At the center of each of these goals is the commitment to equity, as the drive for equity stands at the core of every action, every initiative, and every change we make at NECC. In partnership with our peer community colleges, the public four-year institutions in Massachusetts, and our PK-12 partners, we reaffirm the urgency of the Board of Higher Education’s Equity Goals, and strive to accomplish those through the five goals articulated in this plan.

First, the Community Impact goal provides insight into how we will effectively partner on initiatives that close equity gaps and strengthen economic vitality.

Through the Student Support and Academic Innovation goals, we detail the ways in which we will continue to invigorate our campus’ innovative spirit and examine and eradicate the barriers that stand in the way of college success, with a particular focus on closing equity gaps within our institution and community wide.

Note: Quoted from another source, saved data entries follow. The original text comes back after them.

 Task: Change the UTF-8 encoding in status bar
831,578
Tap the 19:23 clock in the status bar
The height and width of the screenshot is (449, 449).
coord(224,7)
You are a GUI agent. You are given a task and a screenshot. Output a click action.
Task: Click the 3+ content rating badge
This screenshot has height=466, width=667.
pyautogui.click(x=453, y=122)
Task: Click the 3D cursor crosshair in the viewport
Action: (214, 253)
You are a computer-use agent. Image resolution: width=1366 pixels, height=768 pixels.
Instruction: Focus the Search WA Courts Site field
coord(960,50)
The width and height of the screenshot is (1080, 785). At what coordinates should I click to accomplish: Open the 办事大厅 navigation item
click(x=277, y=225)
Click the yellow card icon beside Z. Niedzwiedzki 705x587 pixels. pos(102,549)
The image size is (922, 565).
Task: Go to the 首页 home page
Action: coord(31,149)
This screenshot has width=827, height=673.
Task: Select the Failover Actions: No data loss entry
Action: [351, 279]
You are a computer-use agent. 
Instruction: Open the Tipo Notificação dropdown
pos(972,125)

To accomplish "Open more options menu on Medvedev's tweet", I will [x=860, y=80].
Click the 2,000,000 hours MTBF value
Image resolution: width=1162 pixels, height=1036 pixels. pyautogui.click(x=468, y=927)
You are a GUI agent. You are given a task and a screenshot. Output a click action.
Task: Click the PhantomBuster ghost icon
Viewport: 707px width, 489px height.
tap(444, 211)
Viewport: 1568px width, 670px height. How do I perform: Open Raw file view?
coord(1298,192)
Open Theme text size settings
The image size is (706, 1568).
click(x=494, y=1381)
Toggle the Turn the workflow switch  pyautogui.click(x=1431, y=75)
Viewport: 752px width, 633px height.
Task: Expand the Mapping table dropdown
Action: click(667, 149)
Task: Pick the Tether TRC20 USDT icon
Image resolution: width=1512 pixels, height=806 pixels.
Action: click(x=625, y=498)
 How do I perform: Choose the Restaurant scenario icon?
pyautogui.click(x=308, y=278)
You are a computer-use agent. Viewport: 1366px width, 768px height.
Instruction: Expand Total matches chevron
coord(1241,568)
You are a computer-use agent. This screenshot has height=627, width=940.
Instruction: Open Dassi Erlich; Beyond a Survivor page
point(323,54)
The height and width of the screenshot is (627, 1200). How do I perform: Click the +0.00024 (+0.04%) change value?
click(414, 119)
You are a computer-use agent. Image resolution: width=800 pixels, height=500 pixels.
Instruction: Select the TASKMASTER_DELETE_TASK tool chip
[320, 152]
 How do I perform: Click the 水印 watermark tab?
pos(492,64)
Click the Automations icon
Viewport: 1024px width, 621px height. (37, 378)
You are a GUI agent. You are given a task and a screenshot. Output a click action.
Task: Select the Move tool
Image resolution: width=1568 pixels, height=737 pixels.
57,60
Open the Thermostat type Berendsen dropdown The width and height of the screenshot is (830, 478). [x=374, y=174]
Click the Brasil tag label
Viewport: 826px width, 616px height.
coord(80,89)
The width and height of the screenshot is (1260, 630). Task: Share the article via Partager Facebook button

Meanwhile, through Assessment and Informed Improvement, we will strengthen our evaluation procedures based on quantitative and qualitative research and perform consistent cultural assessments, disaggregating our analysis through an equity lens.

Finally, our commitment to Employee Excellence will emphasize the needs of our employees and will commit to and be accountable for NECC’s Core Values of diversity, equity, and inclusion. Through all of these, we will strategically and effectively set up the college to build a solid foundation for all students’ long-term success.

We are confident that, looking across the next five years, stakeholders at every level of the institution will use this plan to align their work with the college’s vision for the future, looking closely at metrics to keep on track with strategic goals.

Assessment and planning tools will ensure clear implementation timelines and expectations at both the department and individual level, allowing everyone in our campus community to see themselves within the plan.

We present this strategic plan as a blueprint for what is possible over the next five years as we build on our strengths and successes. Through the implementation of these strategies, we will together secure a more just, equitable, and accessible experience for our students and community.